Pero parece que nos hemos resignado –digo, como sociedad, como cultura– a que esto es lo que hay: ésa sí que es una conduc ta nueva en estos tiempos. No nos atrevemos a pensar fuera de este sistema de fracasos y traiciones, y nos quejamos de su funcionamiento –y no de su naturaleza. Como si las lentejas nos cayeran mal y entonces nos empeñáramos en ponerles más sal, menos sal, más o menos pimienta, chorizo colorado o cantimpalo, panceta ahumada o seca –antes de aceptar, preguntarnos si el problema no será el plato de lentejas. Lo cual, viviendo en la religión de las lentejas –en el miedo de que cualquier otra comida nos va a caer peor porque una vez comimos un pescado podrido– es muy difícil de aceptar. Pero quizá 25 años de susto ya fueron suficientes.

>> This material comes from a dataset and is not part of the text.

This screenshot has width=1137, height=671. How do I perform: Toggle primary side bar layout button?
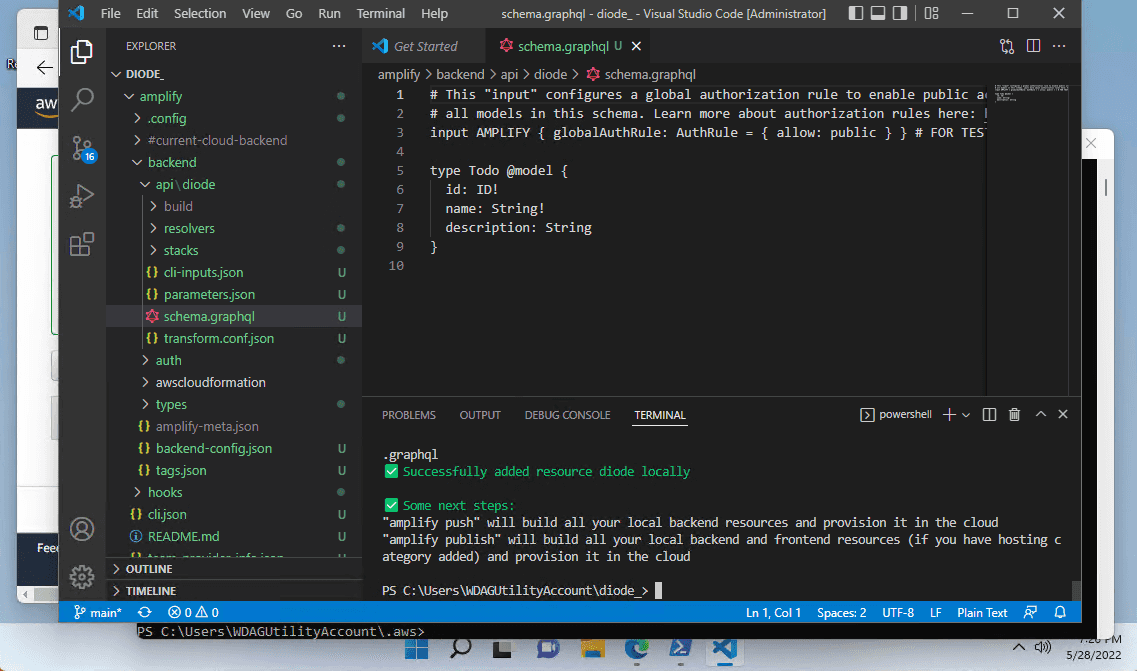pos(856,13)
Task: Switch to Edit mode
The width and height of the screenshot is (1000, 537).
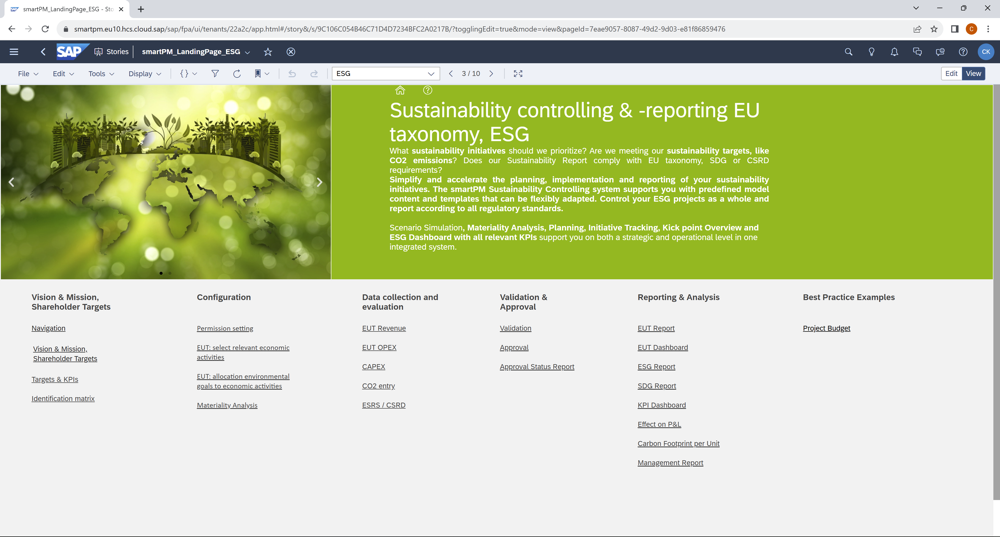Action: click(951, 74)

Lo dicho: no nos atrevemos a pensar cómo cambiar lo que tenemos porque pensamos desde el miedo. Muy distinto sería pensar esta democracia desde esta democracia, analizarla por lo que es y no por lo que no es –una dictadura. La primera premisa sería que fuera de la democracia hay más opciones que un despotismo criminal o uno soviético. Podemos no saber cuáles son. Hace cien años no sabíamos escribir sin una pluma, un tintero y un papel, y ahora estoy tecleando en la computadora –porque hubo gente que pensó que valía la pena imaginar lo que no conocía. Quizá no haya modelos alternativos –o, por lo menos, no tengan difusión. Pero lo primero es acordar en el interés de buscarlos, en lugar de resignarse al mal menor. La democracia es el sistema que maneja un mundo donde una de cada seis personas pasa hambre. Hambre –que significa hambre. Yo creo que debería haber algo mejor.

No estoy tratando de proponer ningún otro modelo –porque no lo tengo. Quizás al final descubramos que efectivamente este sistema era el mejor posible, que no sabemos ser más que esta tristeza. Yo prefiero creer que no es así. Yo querría que no hubiera desigualdades entre las personas, que no hubiera poder sino decisiones compartidas, que no hubiera patrias sino comunidades, que no hubiera religiones sino debates, y tantas otras cosas, pero no sé cómo se hace. Sí supongo que ya sería momento de atrevernos a pensar de verdad si queremos tener algo mejor que esta democracia de delegación y decepción constante: si ya se nos pasó el miedo, si aceptamos que –visto que estamos viviendo para el orto– vale la pena arriesgarse a pensar que se puede pensar por fuera de esta religión democratista, de este culto de creyentes descontentos.

Hace una semana, en esta página, Reynaldo Sietecase reseñaba las opiniones de una cantidad de chicos de entre once y quince años, menos permeables al Miedo 25, y buena parte decía que el rey está desnudo: sólo un tercio creía que la democracia es “la mejor forma de gobierno para nuestro país y el mundo”. Del resto, el 30 por ciento dijo que “a veces sí, a veces no”, el 10 dijo que no y un 25 por ciento dijo, con gran honestidad, que no tenía ni idea. Son muy chicos y no son creyentes. Quizá haya que esperarlos para empezar a pensar cosas distintas. Sería bueno que no.